◆ DIRECTION ◆
Please give back all of the lines below word for word, with nothing changed.

====================

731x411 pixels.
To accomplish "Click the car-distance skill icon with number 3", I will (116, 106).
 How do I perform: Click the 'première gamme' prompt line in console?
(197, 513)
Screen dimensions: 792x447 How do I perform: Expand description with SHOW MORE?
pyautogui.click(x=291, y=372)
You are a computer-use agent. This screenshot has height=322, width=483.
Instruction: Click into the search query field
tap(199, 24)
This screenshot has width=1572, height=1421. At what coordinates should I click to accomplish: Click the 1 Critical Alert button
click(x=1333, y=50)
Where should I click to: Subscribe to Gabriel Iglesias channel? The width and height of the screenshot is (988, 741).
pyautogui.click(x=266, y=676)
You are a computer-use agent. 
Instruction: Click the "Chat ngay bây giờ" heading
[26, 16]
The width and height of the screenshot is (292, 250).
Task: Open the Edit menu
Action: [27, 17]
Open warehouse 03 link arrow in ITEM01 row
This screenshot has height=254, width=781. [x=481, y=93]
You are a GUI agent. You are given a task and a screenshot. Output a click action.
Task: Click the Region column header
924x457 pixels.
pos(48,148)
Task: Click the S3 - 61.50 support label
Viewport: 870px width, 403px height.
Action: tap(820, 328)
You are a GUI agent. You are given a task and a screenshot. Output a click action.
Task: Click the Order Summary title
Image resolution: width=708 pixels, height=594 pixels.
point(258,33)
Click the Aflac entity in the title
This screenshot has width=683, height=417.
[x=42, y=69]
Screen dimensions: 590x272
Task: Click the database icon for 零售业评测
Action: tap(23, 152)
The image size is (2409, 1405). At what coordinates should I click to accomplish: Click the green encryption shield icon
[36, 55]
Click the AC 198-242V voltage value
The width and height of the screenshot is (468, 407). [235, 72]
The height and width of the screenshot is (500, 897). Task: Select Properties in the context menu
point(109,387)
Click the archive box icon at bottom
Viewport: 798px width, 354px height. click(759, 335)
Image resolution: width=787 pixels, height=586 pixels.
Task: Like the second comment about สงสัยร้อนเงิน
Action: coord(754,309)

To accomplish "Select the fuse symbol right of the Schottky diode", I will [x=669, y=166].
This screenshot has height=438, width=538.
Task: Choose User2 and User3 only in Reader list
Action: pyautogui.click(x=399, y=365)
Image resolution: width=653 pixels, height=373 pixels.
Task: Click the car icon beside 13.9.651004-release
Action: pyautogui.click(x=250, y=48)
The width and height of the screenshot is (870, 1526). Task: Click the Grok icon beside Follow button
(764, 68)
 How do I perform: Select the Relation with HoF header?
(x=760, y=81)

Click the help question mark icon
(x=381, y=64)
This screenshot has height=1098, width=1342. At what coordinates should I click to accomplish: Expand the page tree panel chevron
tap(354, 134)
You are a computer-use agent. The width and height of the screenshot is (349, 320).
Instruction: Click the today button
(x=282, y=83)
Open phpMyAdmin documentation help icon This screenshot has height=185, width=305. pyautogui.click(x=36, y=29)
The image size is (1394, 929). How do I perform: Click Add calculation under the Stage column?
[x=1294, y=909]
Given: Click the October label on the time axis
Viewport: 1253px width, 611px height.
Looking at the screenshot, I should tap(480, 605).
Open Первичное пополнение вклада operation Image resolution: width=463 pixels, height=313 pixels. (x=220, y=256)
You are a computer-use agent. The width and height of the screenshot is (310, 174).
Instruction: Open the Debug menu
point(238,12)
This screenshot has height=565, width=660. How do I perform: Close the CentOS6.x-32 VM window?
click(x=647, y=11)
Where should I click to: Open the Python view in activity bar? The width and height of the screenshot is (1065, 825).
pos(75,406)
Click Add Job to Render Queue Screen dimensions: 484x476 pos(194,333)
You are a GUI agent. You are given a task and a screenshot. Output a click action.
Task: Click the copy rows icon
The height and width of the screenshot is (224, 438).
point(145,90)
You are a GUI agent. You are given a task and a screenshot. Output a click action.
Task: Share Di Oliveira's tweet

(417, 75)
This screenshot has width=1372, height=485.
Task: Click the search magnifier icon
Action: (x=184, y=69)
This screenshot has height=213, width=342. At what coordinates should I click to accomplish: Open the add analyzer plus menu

====================

◆ PROBLEM SOLUTION ◆
731x411 pixels.
To accomplish "Click the car-distance skill icon with number 3", I will (116, 106).
 How do I perform: Click the 'première gamme' prompt line in console?
(197, 513)
Screen dimensions: 792x447 How do I perform: Expand description with SHOW MORE?
pyautogui.click(x=291, y=372)
You are a computer-use agent. This screenshot has height=322, width=483.
Instruction: Click into the search query field
tap(199, 24)
This screenshot has width=1572, height=1421. At what coordinates should I click to accomplish: Click the 1 Critical Alert button
click(x=1333, y=50)
Where should I click to: Subscribe to Gabriel Iglesias channel? The width and height of the screenshot is (988, 741).
pyautogui.click(x=266, y=676)
You are a computer-use agent. 
Instruction: Click the "Chat ngay bây giờ" heading
[26, 16]
The width and height of the screenshot is (292, 250).
Task: Open the Edit menu
Action: [27, 17]
Open warehouse 03 link arrow in ITEM01 row
This screenshot has height=254, width=781. [x=481, y=93]
You are a GUI agent. You are given a task and a screenshot. Output a click action.
Task: Click the Region column header
924x457 pixels.
pos(48,148)
Task: Click the S3 - 61.50 support label
Viewport: 870px width, 403px height.
Action: tap(820, 328)
You are a GUI agent. You are given a task and a screenshot. Output a click action.
Task: Click the Order Summary title
Image resolution: width=708 pixels, height=594 pixels.
point(258,33)
Click the Aflac entity in the title
This screenshot has width=683, height=417.
[x=42, y=69]
Screen dimensions: 590x272
Task: Click the database icon for 零售业评测
Action: tap(23, 152)
The image size is (2409, 1405). At what coordinates should I click to accomplish: Click the green encryption shield icon
[36, 55]
Click the AC 198-242V voltage value
The width and height of the screenshot is (468, 407). [235, 72]
The height and width of the screenshot is (500, 897). Task: Select Properties in the context menu
point(109,387)
Click the archive box icon at bottom
Viewport: 798px width, 354px height. click(759, 335)
Image resolution: width=787 pixels, height=586 pixels.
Task: Like the second comment about สงสัยร้อนเงิน
Action: coord(754,309)

To accomplish "Select the fuse symbol right of the Schottky diode", I will [x=669, y=166].
This screenshot has height=438, width=538.
Task: Choose User2 and User3 only in Reader list
Action: pyautogui.click(x=399, y=365)
Image resolution: width=653 pixels, height=373 pixels.
Task: Click the car icon beside 13.9.651004-release
Action: pyautogui.click(x=250, y=48)
The width and height of the screenshot is (870, 1526). Task: Click the Grok icon beside Follow button
(764, 68)
 How do I perform: Select the Relation with HoF header?
(x=760, y=81)

Click the help question mark icon
(x=381, y=64)
This screenshot has height=1098, width=1342. At what coordinates should I click to accomplish: Expand the page tree panel chevron
tap(354, 134)
You are a computer-use agent. The width and height of the screenshot is (349, 320).
Instruction: Click the today button
(x=282, y=83)
Open phpMyAdmin documentation help icon This screenshot has height=185, width=305. pyautogui.click(x=36, y=29)
The image size is (1394, 929). How do I perform: Click Add calculation under the Stage column?
[x=1294, y=909]
Given: Click the October label on the time axis
Viewport: 1253px width, 611px height.
Looking at the screenshot, I should tap(480, 605).
Open Первичное пополнение вклада operation Image resolution: width=463 pixels, height=313 pixels. (x=220, y=256)
You are a computer-use agent. The width and height of the screenshot is (310, 174).
Instruction: Open the Debug menu
point(238,12)
This screenshot has height=565, width=660. How do I perform: Close the CentOS6.x-32 VM window?
click(x=647, y=11)
Where should I click to: Open the Python view in activity bar? The width and height of the screenshot is (1065, 825).
pos(75,406)
Click Add Job to Render Queue Screen dimensions: 484x476 pos(194,333)
You are a GUI agent. You are given a task and a screenshot. Output a click action.
Task: Click the copy rows icon
The height and width of the screenshot is (224, 438).
point(145,90)
You are a GUI agent. You are given a task and a screenshot. Output a click action.
Task: Share Di Oliveira's tweet

(417, 75)
This screenshot has width=1372, height=485.
Task: Click the search magnifier icon
Action: (x=184, y=69)
This screenshot has height=213, width=342. At what coordinates should I click to accomplish: Open the add analyzer plus menu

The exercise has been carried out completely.